== Source

D’autres récits évoquent la police qui tire sur la foule dès qu’elle aperçoit un drapeau rouge. « C’était le souvenir de 93 qu’on faisait revivre aux yeux de la bourgeoisie. L’indignation fut grande, surtout chez les républicains, dont cette apparition effrayante tendait à calomnier les doctrines », précise Louis Blanc. Il décrit également un homme en noir qui brandit le drapeau. Cet homme s’apparente à un symbole plutôt qu’à un individu, comme un cavalier de l’apocalypse qui brandit le spectre de la lutte des classes. Dumas évoque un homme vêtu de noir, grand, mince, pale, qui brandit un drapeau rouge sang. Cet inconnu reste mystérieux. Le procès des insurgés estime que des anarchistes se sont mêlés au cortège.

Dumas décrit des insurgés fiers de mourir sur les barricades. Ils brandissent des drapeaux rouges et crient « Vive la liberté ». La scène décrite par le romancier semble presque théâtrale. Les insurgés semblent adopter le même panache et le même sens du sacrifice que les mousquetaires. Hugo décrit également les drapeaux rouges qui flottent sur les barricades. « Le drapeau est la première victime de l’assaut de l’armée. C’est sur lui que se concentre le feu de la toute première décharge qu’on tire sur la barricade, comme si de l’abattre devait assumer une précieuse valeur de présage », indique Vittorio Frigerio. Mais chez Hugo, contrairement au récit de Dumas, les insurgés ne sont pas prêts à se sacrifier pour un symbole. Le contexte historique évolue et le drapeau rouge passe de la honte à la dignité.

====
== Données enregistrées

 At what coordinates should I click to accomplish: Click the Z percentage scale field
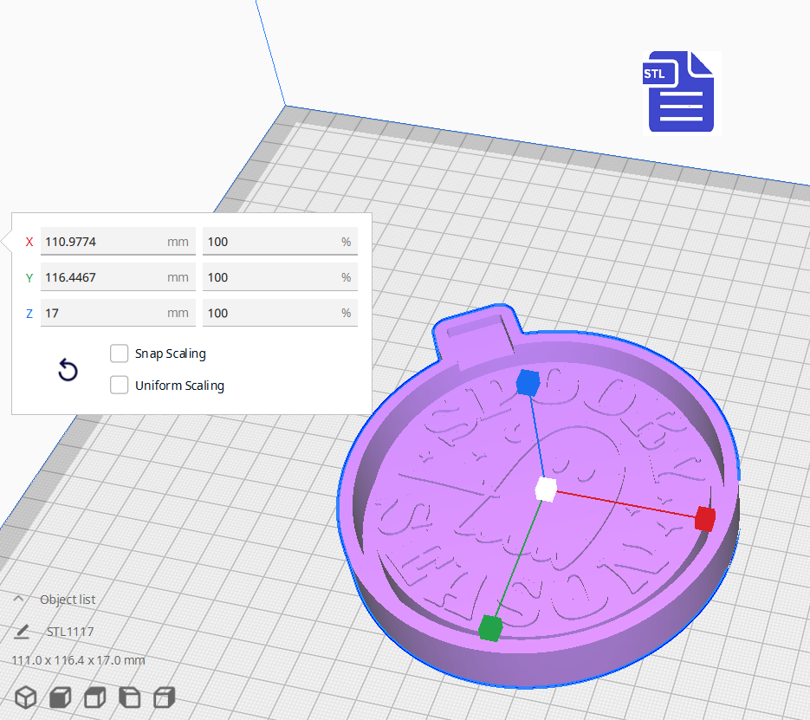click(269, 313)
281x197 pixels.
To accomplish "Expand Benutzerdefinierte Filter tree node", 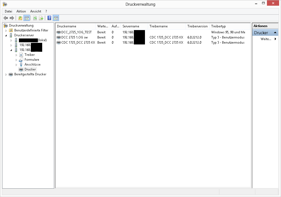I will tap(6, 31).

====

--- Consignes des tâches ---
a – D'après la source, que fait la police dès qu'elle aperçoit un drapeau rouge ?
b – Quelles sont toutes les personnes que la source cite nommément ?
c – Reprenez le texte sur le drapeau rouge après sa dernière phrase.

--- Réponses par tâche ---
a – Elle tire sur la foule.

b – Louis Blanc, Dumas, Hugo, Vittorio Frigerio

c –
Dumas s’enthousiasme pour l’insurrection de 1832. Les « Trois glorieuses » apparaissent comme une révolution romantique qui prépare le terrain à la révolution politique. Mais Dumas adopte progressivement une posture plus modérée qui s’éloigne du républicanisme révolutionnaire. Il s’oppose même à l’insurrection de 1848. Il fustige les mouvances socialistes au cours de sa campagne électorale dans l’Yonne. Il dénonce notamment Proudhon et sa critique de la propriété.

Dans le roman de Blouet, au contraire, l’insurrection de 1832 s’inscrit dans le même fil historique qui se poursuit par la révolution de 1848. Ce roman met en scène une société secrète qui s’inspire de la charbonnerie italienne, protagoniste des révolutions napolitaines. Néanmoins, le roman souligne que les sociétés ouvrières françaises apparaissent comme une organisation nouvelle, plus efficace et plus sérieuse que la charbonnerie qui les a précédées.

Surtout, cette société secrète s’inscrit dans un imaginaire romanesque. « Le traitement de l’histoire de la société secrète offert par le roman montre aussi la frontière poreuse entre fiction et réalité, et le besoin que ressent l’auteur de concilier dans son ouvrage des descriptions réalistes, porteuses de leçons pratiques, avec les attentes de lecteurs que l’on présume habitués à des représentations romanesques forcément typées », précise Vittorio Frigerio.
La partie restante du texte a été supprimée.